====== DOCUMENT PASSAGE
Articles
The Antibody Series #1 Quality Characteristics (CQAs) in Antibody Claims: When the Test Method Can Remain Outside the Claim
Januar 2026
Introduction
Therapeutic antibodies are at the heart of innovations in biotechnology and healthcare. With increasing regulatory requirements and quality expectations, critical quality attributes (CQAs) are becoming essential in the drafting of patent claims for biological products. Understanding how to incorporate these parameters into an IP protection strategy is now essential.
Why is this issue becoming more prevalent?
The number of cases related to antibodies and quality attributes is increasing for two main reasons:
- Growing complexity of biologics: Antibodies are no longer defined solely by their sequence; their physicochemical properties directly influence their efficacy and safety.
- Regulatory pressure and competitive differentiation: Companies seek to protect specific characteristics (such as oxidation or deamidation thresholds) to secure their competitive advantage.
These trends make CQAs an essential topic for patent protection strategies in the field of antibodies and biologics.
============
====== DATA SUPPLIED
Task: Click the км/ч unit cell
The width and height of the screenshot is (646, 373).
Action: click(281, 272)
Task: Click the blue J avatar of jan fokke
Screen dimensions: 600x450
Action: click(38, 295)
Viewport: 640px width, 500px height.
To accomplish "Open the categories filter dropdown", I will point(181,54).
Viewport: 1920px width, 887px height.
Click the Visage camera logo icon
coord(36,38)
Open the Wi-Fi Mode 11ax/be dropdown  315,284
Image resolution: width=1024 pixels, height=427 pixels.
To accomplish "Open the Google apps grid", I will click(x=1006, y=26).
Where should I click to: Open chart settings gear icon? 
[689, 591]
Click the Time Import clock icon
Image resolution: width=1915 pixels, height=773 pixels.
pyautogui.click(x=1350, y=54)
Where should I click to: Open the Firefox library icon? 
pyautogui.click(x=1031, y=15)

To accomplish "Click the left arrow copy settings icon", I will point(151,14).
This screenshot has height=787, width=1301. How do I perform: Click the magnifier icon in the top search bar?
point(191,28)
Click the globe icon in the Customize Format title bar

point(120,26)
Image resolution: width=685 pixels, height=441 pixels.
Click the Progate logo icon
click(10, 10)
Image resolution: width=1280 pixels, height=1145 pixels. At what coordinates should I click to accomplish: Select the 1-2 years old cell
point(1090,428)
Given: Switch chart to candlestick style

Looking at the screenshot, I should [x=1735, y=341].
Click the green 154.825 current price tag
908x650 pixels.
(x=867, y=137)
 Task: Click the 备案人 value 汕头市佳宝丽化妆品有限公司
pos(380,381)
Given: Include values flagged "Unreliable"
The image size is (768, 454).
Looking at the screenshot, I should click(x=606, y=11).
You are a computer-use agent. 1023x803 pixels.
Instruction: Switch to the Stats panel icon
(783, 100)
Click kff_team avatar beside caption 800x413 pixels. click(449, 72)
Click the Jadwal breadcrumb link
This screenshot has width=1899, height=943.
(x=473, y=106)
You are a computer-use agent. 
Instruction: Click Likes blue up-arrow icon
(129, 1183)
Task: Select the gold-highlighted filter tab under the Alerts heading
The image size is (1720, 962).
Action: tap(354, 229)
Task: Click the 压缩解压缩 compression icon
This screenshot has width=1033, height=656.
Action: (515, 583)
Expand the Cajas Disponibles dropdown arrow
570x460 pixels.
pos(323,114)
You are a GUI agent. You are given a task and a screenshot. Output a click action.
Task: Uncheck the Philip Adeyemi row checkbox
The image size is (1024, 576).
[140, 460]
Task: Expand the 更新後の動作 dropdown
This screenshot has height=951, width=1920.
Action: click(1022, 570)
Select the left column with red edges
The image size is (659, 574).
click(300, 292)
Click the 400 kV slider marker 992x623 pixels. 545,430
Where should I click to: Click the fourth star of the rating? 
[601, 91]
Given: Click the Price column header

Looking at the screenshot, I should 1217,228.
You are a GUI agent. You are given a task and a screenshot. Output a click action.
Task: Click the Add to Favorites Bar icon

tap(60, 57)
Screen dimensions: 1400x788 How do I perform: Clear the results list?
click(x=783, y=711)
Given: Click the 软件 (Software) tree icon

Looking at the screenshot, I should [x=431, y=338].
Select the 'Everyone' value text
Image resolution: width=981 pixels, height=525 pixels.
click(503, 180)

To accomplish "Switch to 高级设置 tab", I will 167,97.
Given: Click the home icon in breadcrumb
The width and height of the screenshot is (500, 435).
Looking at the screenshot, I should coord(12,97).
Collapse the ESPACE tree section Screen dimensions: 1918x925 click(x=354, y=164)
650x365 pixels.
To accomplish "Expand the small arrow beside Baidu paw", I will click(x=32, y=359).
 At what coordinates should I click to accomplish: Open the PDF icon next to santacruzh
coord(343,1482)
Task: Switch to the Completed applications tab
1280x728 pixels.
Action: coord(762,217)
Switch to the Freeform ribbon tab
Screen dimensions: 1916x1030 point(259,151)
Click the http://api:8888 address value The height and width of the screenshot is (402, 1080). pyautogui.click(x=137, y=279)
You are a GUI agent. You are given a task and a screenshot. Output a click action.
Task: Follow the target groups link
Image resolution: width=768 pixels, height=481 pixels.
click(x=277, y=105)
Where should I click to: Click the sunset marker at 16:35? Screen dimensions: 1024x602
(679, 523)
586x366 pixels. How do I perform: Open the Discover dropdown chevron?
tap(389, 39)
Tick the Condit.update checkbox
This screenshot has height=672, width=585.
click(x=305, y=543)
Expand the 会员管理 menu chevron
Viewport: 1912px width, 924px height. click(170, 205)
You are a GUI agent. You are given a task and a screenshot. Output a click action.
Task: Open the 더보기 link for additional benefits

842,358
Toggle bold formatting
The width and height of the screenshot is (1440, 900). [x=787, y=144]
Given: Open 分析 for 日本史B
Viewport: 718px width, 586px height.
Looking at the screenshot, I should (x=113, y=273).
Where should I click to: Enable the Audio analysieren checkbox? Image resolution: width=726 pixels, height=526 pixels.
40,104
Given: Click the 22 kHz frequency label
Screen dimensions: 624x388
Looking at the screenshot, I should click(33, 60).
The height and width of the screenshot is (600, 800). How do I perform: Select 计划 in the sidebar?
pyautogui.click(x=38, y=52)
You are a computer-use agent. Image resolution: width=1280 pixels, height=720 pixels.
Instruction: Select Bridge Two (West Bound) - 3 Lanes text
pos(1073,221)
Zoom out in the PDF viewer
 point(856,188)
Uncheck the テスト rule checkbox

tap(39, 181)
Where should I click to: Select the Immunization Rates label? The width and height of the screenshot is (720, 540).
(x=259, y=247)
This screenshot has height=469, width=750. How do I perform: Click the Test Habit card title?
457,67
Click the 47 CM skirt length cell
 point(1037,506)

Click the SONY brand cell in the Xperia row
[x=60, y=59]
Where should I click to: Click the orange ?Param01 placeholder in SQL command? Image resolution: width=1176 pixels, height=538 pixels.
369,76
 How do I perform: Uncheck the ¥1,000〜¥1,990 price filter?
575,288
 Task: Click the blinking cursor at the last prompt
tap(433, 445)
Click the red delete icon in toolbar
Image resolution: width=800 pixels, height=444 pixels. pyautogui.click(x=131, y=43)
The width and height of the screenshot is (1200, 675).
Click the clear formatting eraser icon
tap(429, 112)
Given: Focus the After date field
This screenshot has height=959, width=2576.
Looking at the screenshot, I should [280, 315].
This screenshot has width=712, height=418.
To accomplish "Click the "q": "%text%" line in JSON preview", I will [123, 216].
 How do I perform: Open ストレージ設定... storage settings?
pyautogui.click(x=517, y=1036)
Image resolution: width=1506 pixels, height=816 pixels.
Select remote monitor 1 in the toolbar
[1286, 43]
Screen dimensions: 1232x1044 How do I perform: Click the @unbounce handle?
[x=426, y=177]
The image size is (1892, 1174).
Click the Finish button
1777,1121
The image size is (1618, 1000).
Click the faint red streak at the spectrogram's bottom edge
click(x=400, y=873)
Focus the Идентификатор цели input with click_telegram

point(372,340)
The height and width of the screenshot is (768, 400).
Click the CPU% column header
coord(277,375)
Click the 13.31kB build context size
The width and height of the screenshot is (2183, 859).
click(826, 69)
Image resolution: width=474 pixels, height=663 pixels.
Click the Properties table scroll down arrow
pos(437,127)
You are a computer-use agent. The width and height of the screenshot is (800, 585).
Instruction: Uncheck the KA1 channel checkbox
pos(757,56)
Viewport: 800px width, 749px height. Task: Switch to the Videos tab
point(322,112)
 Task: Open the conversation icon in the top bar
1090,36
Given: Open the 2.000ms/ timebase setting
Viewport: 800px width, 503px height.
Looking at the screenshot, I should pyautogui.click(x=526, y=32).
============
* PROBLEM SET
1. In the article on antibody claims, what examples are given of the specific characteristics that companies seek to protect?
2. Rewrite the part of the article on antibody claims that opens with "Why is this" and closes with "their competitive advantage.", replacing "efficacy and safety" with "potency and stability".

* ANSWERS IN ORDER
1. Oxidation or deamidation thresholds.

2.
Why is this issue becoming more prevalent?
The number of cases related to antibodies and quality attributes is increasing for two main reasons:
- Growing complexity of biologics: Antibodies are no longer defined solely by their sequence; their physicochemical properties directly influence their potency and stability.
- Regulatory pressure and competitive differentiation: Companies seek to protect specific characteristics (such as oxidation or deamidation thresholds) to secure their competitive advantage.